Of course, just seeing the physical albums was enough to entice one to purchase it, though in retrospect, the cynics would have you realize that the album jacket wasn't really leather, it was just heavy paper crushed by a millstone to give the appearance of leather, and the grainy image of cowboys under the low spreading branches of a tree, turned less into gunslingers on the run, and more into that of the ‘men folk’ at a family reunion … and that with this packaging, CSN&Y seemed to be trying to convince listeners that their roots sprang from the good earth of American music. That being said the glittering harmonies [which sometimes got just a bit too sweet for my ears], musical precision, and impeccable laid back relaxed atmosphere created here can not be denied, even if it lacks a sonically stronger structure and presentation.

So, if CS&N was a super group, then CSN&Y was a super dooper group, where in the style of the times they managed to create a pretty fine collection of lasting value. Along with their lesser known members, David Crosby, who dropped out [actually he was kicked out of the nest] of The Byrds, along with Graham Nash who was dismissed from The Hollies, and Stephen Stills and Neil Young who had nowhere to go once Buffalo Springfield went down in flames, manage to not only find each other, but find the essences of each other within themselves and create an album that truly came from the heart. On that note, one must acknowledge the inconsistency of many of the songs, and also a bit of incoherency, but hey, that’s what happens when four such talented musicians are put in one place at the same time, with a single concept to be explored … and that concept was an extension of the CS&N album. Within that structure each of the four members contributed an original composition to each side of the album, and as I noted, this did belay a diversity and inconsistency. For all Deja Vu was or wasn’t, it did manage to work out well, with the songs from individuals, rather then penned as a group, stood in juxtaposition to each other in a dynamic manner, creating an sense anticipation as the album unfolded, turning these numbers into true American classics.

Within a year of recoding Deja Vu, all four members laid down solo projects that were nicely done, with Young’s material nearly becoming the anthem and soundtrack for the generation.

The Fun Facts: The sepia album cover was photographed in sunny California, about twenty miles northeast of San Francisco, in the city of Novato, the backyard of Crosby’s rental house. Stephen Stills opted for a Confederate Army uniform, Crosby donned a Buffalo Bill look, complete with the fringed Easy Rider suede jacket, Dallas Taylor was the gunslinger, Graham Nash came off as a sort of farmer in suspenders, Greg Reeves came across as some sort of half breed, while Neil Young looked pretty much like Neil Young.

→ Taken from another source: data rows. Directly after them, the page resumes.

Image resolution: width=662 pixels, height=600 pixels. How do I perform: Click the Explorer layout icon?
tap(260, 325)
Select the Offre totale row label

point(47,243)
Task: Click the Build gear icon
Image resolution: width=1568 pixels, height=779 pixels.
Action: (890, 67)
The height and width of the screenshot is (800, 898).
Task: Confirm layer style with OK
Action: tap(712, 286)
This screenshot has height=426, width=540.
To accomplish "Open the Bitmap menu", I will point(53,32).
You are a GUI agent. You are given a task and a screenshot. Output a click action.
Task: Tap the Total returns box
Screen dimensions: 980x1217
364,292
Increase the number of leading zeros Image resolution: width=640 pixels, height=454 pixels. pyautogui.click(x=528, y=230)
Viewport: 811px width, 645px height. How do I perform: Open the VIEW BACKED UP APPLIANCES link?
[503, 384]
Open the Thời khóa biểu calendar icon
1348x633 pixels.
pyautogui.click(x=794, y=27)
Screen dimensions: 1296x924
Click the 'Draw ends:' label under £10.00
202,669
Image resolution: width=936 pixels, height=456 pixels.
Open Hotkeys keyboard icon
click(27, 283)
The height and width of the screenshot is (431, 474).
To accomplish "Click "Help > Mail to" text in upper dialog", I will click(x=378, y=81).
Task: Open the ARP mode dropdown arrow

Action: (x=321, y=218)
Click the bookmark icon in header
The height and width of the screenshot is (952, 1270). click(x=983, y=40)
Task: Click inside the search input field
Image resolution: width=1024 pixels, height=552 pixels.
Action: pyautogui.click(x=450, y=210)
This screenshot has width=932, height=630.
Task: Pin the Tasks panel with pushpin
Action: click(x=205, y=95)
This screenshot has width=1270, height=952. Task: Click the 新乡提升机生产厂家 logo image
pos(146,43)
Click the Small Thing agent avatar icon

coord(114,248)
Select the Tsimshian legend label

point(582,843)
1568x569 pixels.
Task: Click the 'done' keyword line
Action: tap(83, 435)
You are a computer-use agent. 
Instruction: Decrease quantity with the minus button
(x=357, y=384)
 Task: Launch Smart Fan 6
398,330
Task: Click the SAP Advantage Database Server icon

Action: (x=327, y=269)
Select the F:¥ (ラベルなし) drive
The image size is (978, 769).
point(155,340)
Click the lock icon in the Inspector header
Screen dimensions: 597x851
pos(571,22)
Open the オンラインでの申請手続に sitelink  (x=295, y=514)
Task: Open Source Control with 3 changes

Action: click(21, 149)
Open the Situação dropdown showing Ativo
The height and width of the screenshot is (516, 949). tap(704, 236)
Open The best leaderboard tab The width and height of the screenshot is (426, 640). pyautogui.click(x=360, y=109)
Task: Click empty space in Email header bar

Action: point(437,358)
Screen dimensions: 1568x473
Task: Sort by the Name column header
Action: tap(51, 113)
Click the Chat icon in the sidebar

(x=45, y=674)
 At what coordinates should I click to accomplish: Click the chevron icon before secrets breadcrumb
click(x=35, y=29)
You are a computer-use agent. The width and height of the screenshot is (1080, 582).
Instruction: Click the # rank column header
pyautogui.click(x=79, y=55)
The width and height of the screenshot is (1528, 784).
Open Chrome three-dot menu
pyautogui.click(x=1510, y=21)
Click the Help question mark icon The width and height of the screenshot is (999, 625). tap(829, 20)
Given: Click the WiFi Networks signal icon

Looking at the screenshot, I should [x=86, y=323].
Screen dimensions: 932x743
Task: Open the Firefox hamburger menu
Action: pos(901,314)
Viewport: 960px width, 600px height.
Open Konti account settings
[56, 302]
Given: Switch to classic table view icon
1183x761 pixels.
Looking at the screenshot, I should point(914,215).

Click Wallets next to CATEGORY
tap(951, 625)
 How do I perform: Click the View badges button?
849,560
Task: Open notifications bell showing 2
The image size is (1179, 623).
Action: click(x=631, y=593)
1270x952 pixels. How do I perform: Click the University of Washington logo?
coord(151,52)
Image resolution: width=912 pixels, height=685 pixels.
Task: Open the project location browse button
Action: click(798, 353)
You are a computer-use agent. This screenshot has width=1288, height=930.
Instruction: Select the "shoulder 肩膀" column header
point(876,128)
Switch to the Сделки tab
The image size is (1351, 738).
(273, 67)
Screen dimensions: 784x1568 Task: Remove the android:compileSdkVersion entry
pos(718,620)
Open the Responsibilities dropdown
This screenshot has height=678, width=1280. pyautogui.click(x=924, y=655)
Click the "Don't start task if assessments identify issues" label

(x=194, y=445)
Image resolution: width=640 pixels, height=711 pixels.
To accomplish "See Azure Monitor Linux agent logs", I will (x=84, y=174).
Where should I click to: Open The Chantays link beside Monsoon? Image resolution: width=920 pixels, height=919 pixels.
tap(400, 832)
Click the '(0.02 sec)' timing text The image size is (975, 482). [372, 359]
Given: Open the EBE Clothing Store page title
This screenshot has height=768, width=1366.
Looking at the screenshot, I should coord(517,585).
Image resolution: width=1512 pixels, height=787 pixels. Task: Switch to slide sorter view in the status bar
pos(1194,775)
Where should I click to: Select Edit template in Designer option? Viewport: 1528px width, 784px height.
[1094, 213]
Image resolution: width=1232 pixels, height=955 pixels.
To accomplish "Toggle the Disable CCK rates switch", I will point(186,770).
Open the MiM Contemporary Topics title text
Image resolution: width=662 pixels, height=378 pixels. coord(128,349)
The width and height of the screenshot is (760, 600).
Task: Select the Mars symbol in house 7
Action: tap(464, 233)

The photograph was actually taken using a wooden box camera with a negative glass plate, meaning that they had to remain still for as long as they could [over two minutes], and that dog, it just sort of wandered into the shot and become immortalized.

The collage of shots on the inner gatefold were assembled by art director Gary Burden, and were taken by the photographer Henry Diltz while the band practiced at Stephen Still's house in the Hollywood Hills, a house Stills had rented it from Peter Tork of the Monkees whom he had met while both were folksingers in Greenwich Village in the early 60's.

The first editions of the album were actually stamped with gold lettering.